In irgendeinem Krimi habe ich von einem Eiszapfen als nahezu perfekter Mordwaffe gelesen. Er löst sich nach der Tat auf.

Ein Eispickel hingegen ist keine perfekte Mordwaffe. Höchstens unter Bergsteigern, wie ich es neulich wiederum in einem anderen Krimi gesehen habe, eignet er sich für Totschläge im Affekt.

Trotzdem assoziiere ich Eispickel immer mit Mord. Seit ich zum ersten Mal vom Mord an Leo Trotzki hörte. Der geschah heute, am 20. August, vor 70 Jahren.

Ich maße mir kein Urteil über Trotzki an, wohl aber über Stalin. Der ließ Trotzki ermorden, weil die Partei immer Recht hat und Trotzki das nicht glauben wollte. Vielleicht wäre Trotzki das kleinere Übel gewesen, wenn er sich hätte durchsetzen können. Wer weiß.

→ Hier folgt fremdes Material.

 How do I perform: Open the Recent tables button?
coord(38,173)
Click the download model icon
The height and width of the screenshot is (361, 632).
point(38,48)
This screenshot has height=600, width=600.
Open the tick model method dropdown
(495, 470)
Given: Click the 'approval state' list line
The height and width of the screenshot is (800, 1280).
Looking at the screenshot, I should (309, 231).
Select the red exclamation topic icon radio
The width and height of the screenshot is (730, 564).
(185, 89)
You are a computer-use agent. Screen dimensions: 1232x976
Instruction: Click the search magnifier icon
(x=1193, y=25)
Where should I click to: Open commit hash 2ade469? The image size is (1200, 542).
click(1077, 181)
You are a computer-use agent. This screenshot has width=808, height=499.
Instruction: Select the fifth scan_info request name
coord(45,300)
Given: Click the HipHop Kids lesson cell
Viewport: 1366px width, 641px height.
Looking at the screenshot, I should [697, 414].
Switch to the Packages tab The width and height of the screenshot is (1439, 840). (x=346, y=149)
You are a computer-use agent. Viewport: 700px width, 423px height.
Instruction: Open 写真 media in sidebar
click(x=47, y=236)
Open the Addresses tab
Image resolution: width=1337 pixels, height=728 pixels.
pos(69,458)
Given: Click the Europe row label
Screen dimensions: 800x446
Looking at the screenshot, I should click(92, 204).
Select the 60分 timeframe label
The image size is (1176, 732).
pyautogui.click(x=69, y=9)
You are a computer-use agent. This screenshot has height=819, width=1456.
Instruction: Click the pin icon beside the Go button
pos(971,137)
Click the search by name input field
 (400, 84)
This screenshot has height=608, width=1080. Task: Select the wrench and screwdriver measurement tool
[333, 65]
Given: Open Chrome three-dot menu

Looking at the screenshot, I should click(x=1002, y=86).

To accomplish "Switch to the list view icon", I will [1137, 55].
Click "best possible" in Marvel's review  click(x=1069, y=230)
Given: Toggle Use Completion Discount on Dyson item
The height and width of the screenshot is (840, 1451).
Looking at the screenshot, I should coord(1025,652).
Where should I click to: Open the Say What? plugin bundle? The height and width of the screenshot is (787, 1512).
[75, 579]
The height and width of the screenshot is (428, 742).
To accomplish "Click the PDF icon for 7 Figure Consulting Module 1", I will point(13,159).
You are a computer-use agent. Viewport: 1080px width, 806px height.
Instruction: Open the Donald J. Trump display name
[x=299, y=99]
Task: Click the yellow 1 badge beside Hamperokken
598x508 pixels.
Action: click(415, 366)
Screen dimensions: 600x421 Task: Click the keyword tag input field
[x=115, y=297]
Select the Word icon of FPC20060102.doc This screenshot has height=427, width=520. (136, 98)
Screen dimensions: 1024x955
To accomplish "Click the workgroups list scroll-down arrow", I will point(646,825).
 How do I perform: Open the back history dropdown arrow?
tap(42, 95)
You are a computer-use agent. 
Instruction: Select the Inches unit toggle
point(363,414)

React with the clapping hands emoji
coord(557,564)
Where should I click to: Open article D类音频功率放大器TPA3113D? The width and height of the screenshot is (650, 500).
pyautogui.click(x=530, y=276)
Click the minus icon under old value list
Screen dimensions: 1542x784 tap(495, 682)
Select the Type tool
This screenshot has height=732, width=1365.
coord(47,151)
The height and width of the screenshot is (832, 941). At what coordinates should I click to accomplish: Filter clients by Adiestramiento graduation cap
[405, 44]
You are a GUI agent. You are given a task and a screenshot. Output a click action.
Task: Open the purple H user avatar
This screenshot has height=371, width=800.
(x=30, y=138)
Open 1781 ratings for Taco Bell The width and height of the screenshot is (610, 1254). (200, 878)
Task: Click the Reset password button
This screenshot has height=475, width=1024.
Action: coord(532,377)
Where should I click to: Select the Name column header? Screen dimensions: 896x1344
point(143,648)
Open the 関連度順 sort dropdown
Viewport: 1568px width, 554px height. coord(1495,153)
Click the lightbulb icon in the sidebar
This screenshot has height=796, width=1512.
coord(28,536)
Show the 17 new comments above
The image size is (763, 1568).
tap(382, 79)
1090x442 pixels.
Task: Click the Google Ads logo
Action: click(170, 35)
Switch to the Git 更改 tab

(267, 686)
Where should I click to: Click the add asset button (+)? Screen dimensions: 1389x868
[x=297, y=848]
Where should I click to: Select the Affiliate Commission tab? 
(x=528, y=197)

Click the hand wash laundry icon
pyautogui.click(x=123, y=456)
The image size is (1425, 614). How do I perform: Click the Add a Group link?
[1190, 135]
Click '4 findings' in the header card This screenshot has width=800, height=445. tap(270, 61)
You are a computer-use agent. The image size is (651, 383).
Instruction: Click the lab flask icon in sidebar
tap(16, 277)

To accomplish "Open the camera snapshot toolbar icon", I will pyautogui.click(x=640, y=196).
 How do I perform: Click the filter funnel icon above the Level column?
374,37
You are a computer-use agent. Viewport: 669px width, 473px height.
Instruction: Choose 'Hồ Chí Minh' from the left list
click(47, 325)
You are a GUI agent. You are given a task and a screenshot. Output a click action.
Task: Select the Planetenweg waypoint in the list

Richard Hoyt schrieb übrigens einen netten Krimi, den es aber wohl nicht mehr im Buchhandel gibt “Trotzkis Rückkehr”:

“Jetzt war Leo Trotzki zurückgekehrt. Wiedergeboren auf einer Kreuzung mitten in New York. Und diesmal würde er sich rächen. Für Stalin und den Verrat an seiner Revolution. Ein paar Tage noch, dann würde er es den verdammten Russen zeigen”

Eispickel nennt man übrigens auch gewisse kleine gehirnchirurgische Instrumente. Aber die kennt der Geheimdienst nicht. Oder doch?